-- begin EXTRACTED RECORDS --
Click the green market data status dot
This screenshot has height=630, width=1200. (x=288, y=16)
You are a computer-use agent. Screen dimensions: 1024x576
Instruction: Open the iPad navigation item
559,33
-- end EXTRACTED RECORDS --
-- begin EXTRACTED RECORDS --
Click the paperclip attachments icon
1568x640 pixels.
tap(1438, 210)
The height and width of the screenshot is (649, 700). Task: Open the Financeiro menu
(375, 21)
-- end EXTRACTED RECORDS --
◆ SHORT EXERCISE:
Select every line above that holds the word "height", and copy each one out in full.

◆ RESULT:
This screenshot has height=630, width=1200. (x=288, y=16)
The height and width of the screenshot is (649, 700). Task: Open the Financeiro menu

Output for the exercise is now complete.